# Preprocessing
# Stop words
Some extremely common words which would appear to be of little value in helping select documents matching a user need are excluded from the vocabulary entirely. These words are called stop words.
The general trend in IR systems over time has been from standard use of quite large stop lists (200-300 terms) to very small stop lists (7-12 terms) to no stop list whatsoever. Web search engines generally do not use stop lists.
from sklearn.feature_extraction import stop_words
sklearn_stop_words = sorted(list(stop_words.ENGLISH_STOP_WORDS))

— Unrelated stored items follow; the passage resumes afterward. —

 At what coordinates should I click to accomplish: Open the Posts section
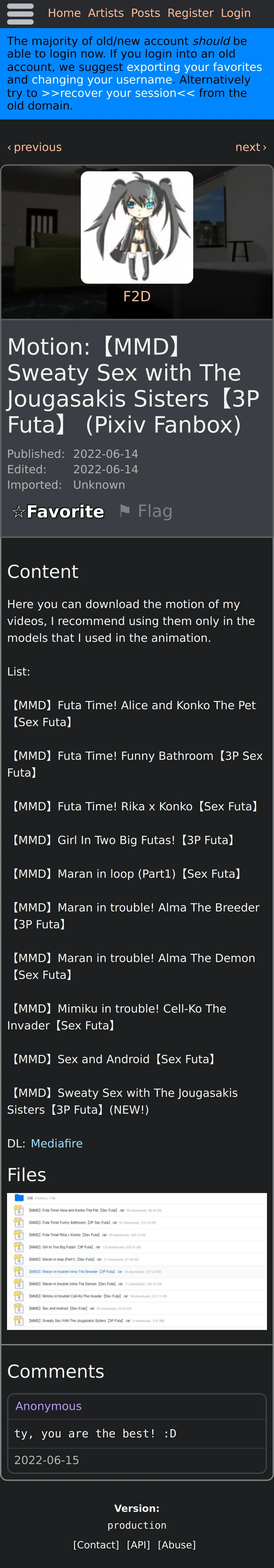(145, 13)
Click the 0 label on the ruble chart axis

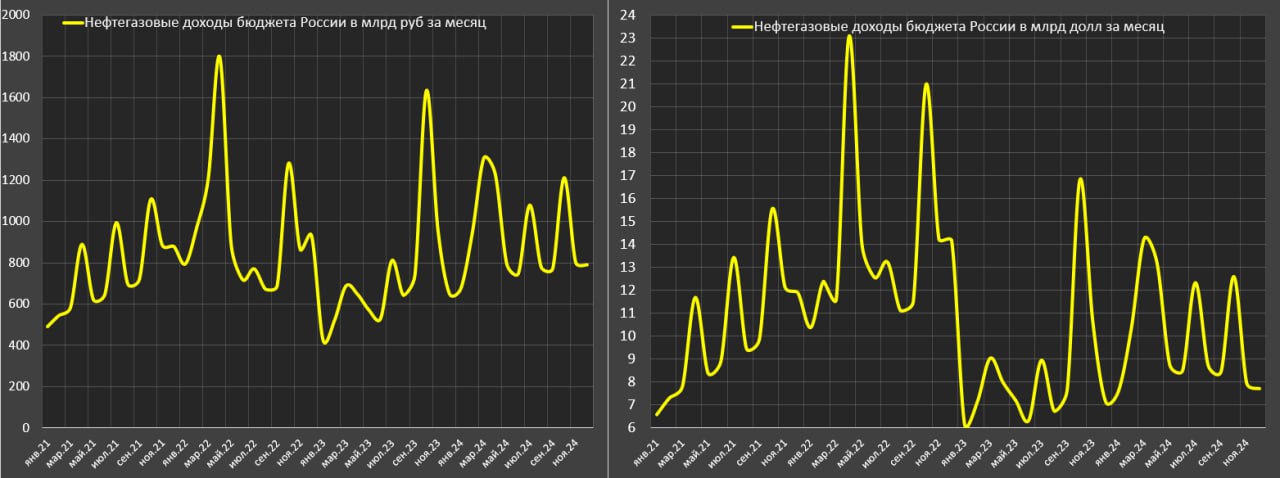tap(28, 428)
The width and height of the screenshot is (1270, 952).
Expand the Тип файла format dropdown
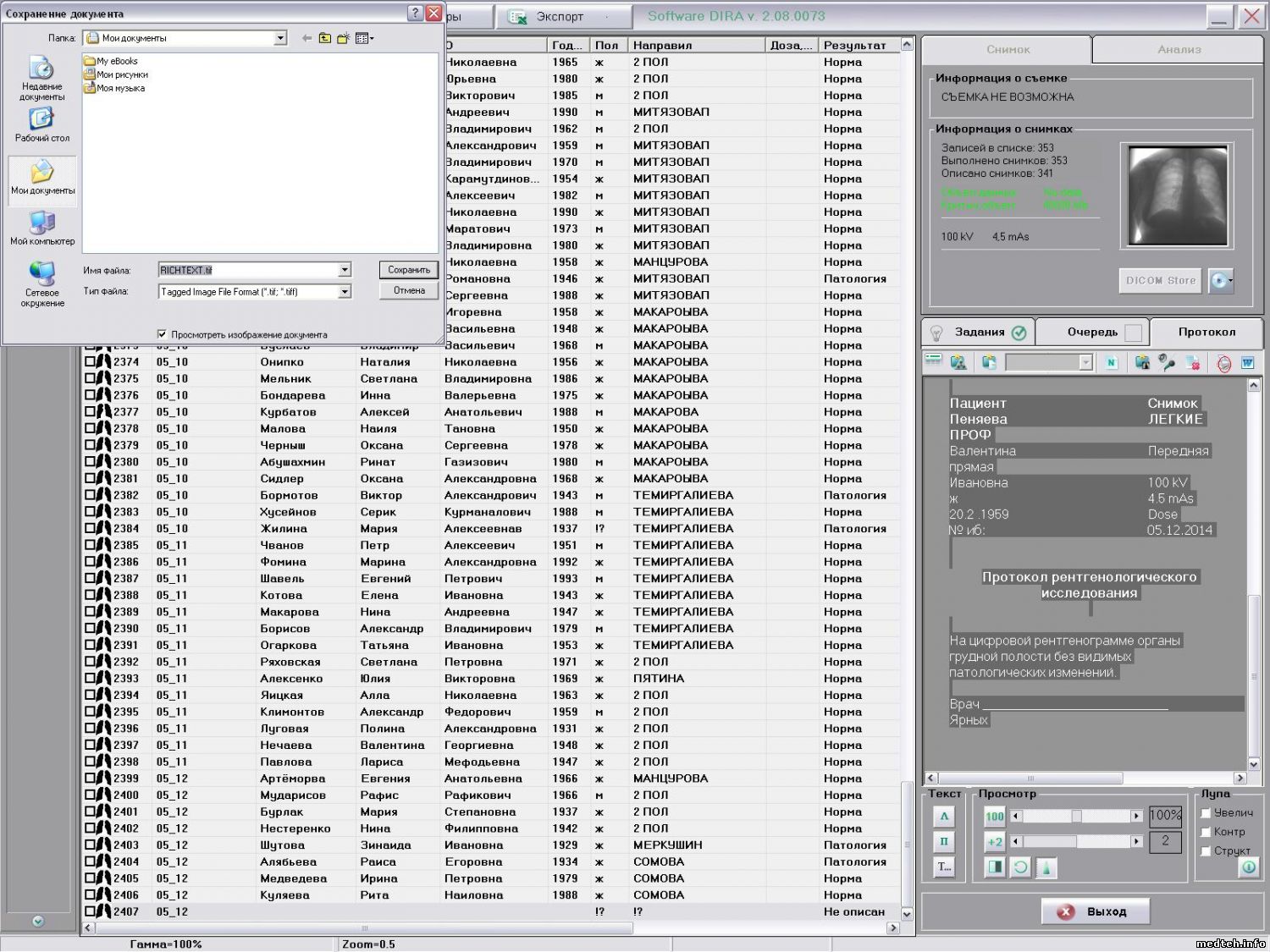click(345, 291)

# sorted(list(stop_words.ENGLISH_STOP_WORDS))[:20]
sklearn_stop_words[:20]
From Intro to Information Retrieval Books
The general trend in IR systems over time has been from standard use of quite large stop lists (200-300 terms) to very small stop lists (7-12 terms) to no stop list whatsoever. Web search engines generally do not use stop lists.

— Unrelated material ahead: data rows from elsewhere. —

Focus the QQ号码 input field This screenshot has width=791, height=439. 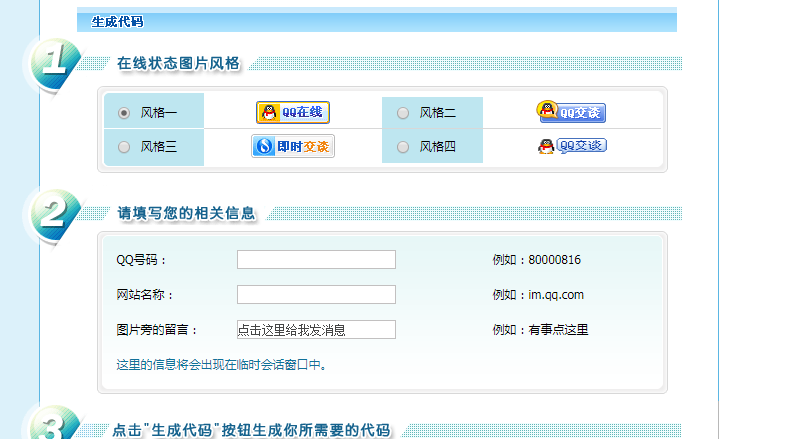316,260
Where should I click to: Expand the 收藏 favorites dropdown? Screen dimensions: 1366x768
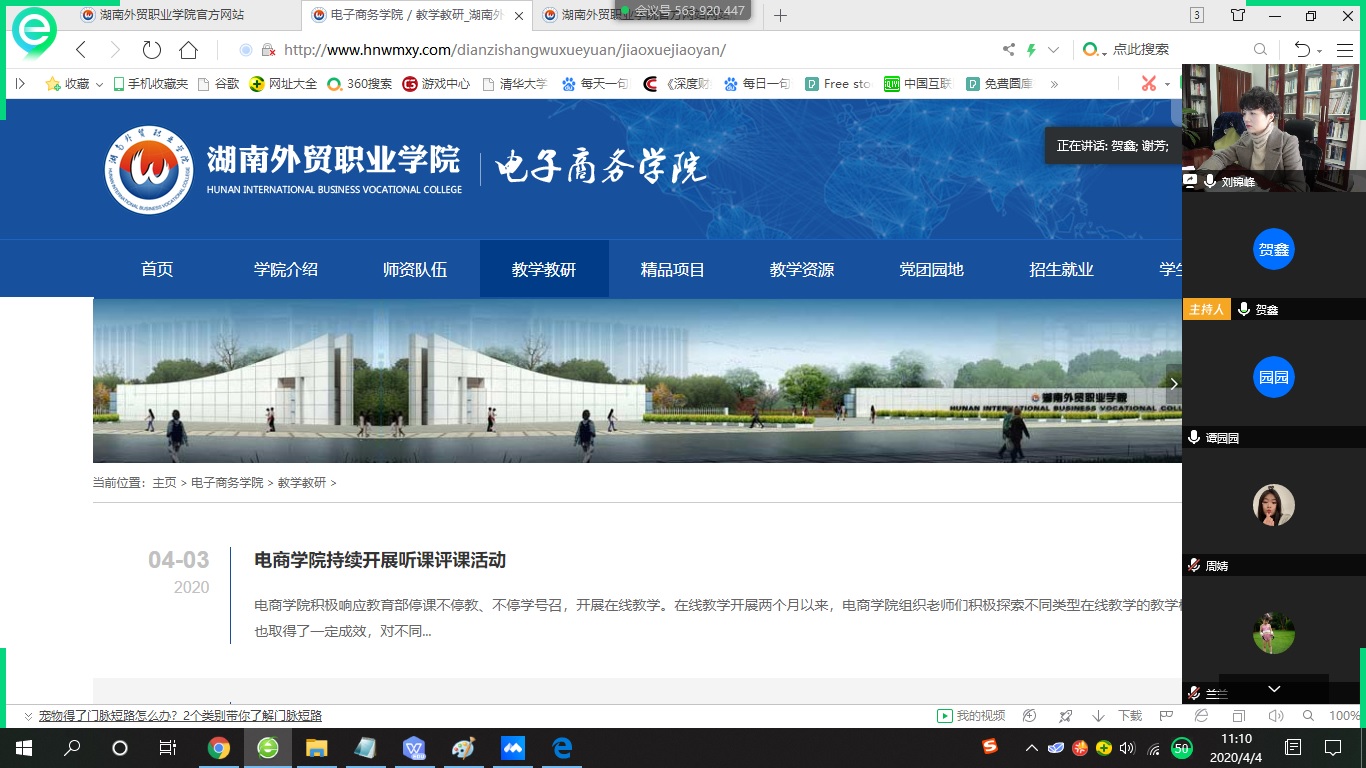(x=99, y=84)
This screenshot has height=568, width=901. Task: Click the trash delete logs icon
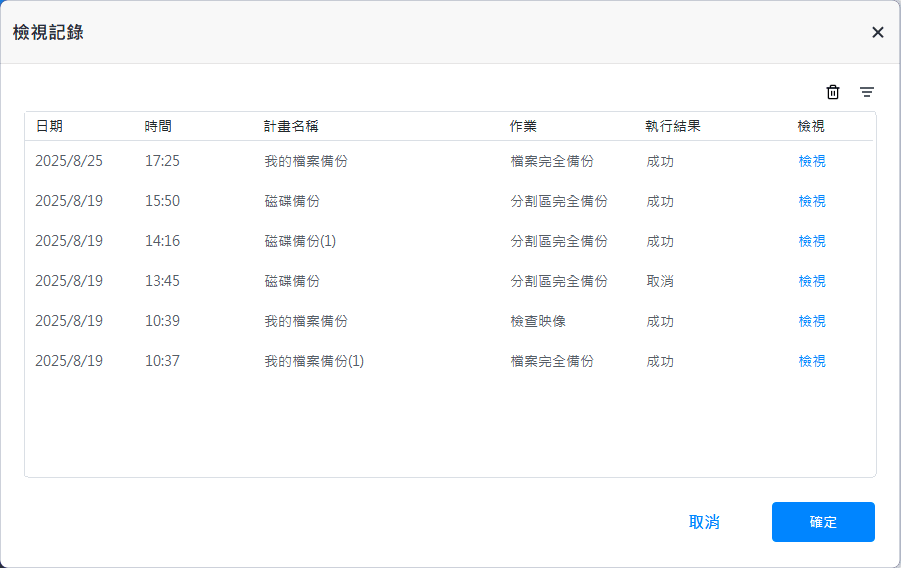[x=833, y=92]
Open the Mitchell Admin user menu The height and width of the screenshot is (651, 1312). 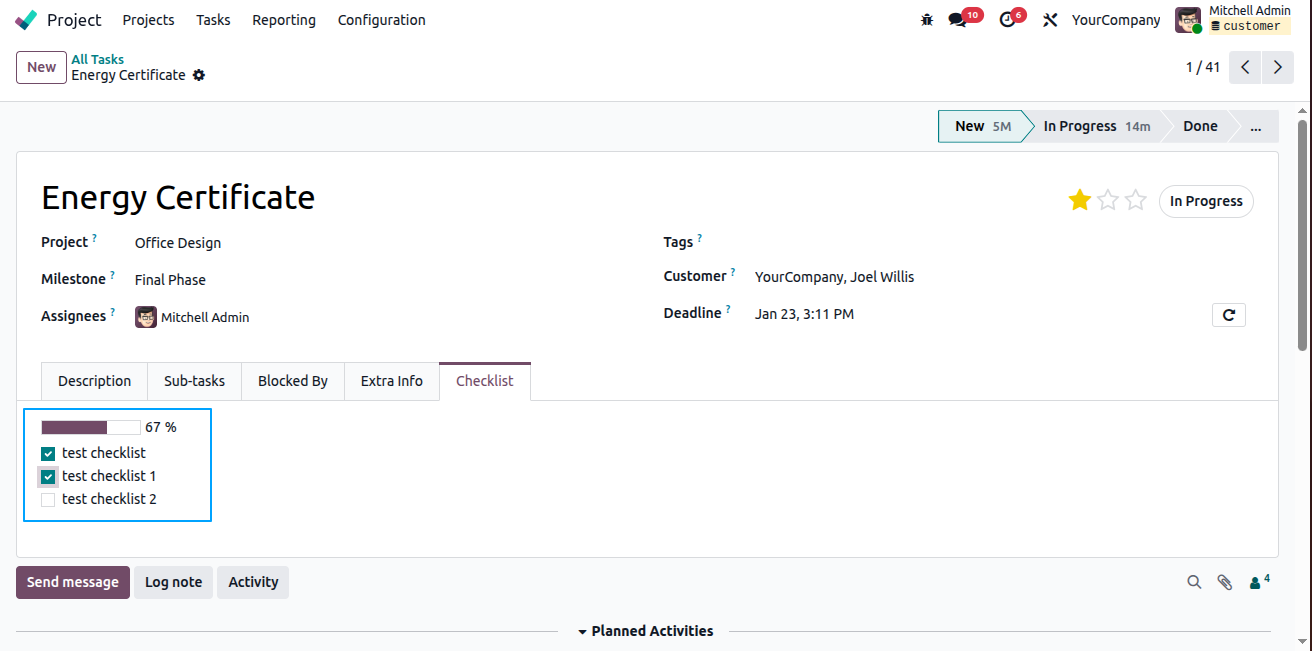click(1233, 20)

# Stemming and Lemmatization
Stemming and Lemmatization both generate the root form of the words.
Lemmatization uses the rules about a language. The resulting tokens are all actual words
"Stemming is the poor-man’s lemmatization." (Noah Smith, 2011) Stemming is a crude heuristic that chops the ends off of words. The resulting tokens may not be actual words. Stemming is faster.
Spacy Library only offers lemmatization; because doesn't believe in stemming.
Are the below words the same?
organize, organizes, and organizing
democracy, democratic, and democratization

Note: Stemming and Lemmatization are language dependant. It might be useful for languages that have a high morphology (how modify verb) like Sanskrit.